▸ DATA PROVIDED:
•••••

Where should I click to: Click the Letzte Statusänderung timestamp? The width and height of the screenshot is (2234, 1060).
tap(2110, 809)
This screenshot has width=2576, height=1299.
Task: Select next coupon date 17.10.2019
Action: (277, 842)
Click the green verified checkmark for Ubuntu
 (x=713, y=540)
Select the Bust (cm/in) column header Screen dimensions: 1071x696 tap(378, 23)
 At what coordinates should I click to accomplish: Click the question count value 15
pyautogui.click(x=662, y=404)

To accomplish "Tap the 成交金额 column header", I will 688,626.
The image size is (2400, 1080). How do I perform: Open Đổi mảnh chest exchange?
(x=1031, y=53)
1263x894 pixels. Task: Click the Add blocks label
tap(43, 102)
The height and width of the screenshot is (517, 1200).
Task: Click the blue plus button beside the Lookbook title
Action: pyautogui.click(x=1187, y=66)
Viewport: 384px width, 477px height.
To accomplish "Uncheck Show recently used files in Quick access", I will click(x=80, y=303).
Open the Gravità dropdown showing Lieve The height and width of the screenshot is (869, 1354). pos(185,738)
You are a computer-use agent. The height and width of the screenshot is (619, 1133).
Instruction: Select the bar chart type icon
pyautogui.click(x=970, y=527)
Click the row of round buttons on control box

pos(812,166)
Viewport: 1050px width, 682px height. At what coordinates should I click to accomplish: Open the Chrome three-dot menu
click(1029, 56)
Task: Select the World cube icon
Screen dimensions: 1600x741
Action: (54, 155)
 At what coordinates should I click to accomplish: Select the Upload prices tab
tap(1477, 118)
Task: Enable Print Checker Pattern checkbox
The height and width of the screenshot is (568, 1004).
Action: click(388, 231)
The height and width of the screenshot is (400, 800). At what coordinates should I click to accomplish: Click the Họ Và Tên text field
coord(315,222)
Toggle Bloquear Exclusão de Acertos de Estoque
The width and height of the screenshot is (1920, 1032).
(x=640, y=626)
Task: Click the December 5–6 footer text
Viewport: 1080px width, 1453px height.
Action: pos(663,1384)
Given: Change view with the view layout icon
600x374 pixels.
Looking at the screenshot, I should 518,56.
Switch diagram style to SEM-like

•••••

▸ EXERCISE AIM: None of the lines above may be skipped. Transcribe each one exactly.

▸ ANSWER FOR THIS EXERCISE:
Where should I click to: Click the Letzte Statusänderung timestamp? The width and height of the screenshot is (2234, 1060).
tap(2110, 809)
This screenshot has width=2576, height=1299.
Task: Select next coupon date 17.10.2019
Action: (277, 842)
Click the green verified checkmark for Ubuntu
 (x=713, y=540)
Select the Bust (cm/in) column header Screen dimensions: 1071x696 tap(378, 23)
 At what coordinates should I click to accomplish: Click the question count value 15
pyautogui.click(x=662, y=404)

To accomplish "Tap the 成交金额 column header", I will 688,626.
The image size is (2400, 1080). How do I perform: Open Đổi mảnh chest exchange?
(x=1031, y=53)
1263x894 pixels. Task: Click the Add blocks label
tap(43, 102)
The height and width of the screenshot is (517, 1200).
Task: Click the blue plus button beside the Lookbook title
Action: pyautogui.click(x=1187, y=66)
Viewport: 384px width, 477px height.
To accomplish "Uncheck Show recently used files in Quick access", I will click(x=80, y=303).
Open the Gravità dropdown showing Lieve The height and width of the screenshot is (869, 1354). pos(185,738)
You are a computer-use agent. The height and width of the screenshot is (619, 1133).
Instruction: Select the bar chart type icon
pyautogui.click(x=970, y=527)
Click the row of round buttons on control box

pos(812,166)
Viewport: 1050px width, 682px height. At what coordinates should I click to accomplish: Open the Chrome three-dot menu
click(1029, 56)
Task: Select the World cube icon
Screen dimensions: 1600x741
Action: (54, 155)
 At what coordinates should I click to accomplish: Select the Upload prices tab
tap(1477, 118)
Task: Enable Print Checker Pattern checkbox
The height and width of the screenshot is (568, 1004).
Action: click(388, 231)
The height and width of the screenshot is (400, 800). At what coordinates should I click to accomplish: Click the Họ Và Tên text field
coord(315,222)
Toggle Bloquear Exclusão de Acertos de Estoque
The width and height of the screenshot is (1920, 1032).
(x=640, y=626)
Task: Click the December 5–6 footer text
Viewport: 1080px width, 1453px height.
Action: pos(663,1384)
Given: Change view with the view layout icon
600x374 pixels.
Looking at the screenshot, I should 518,56.
Switch diagram style to SEM-like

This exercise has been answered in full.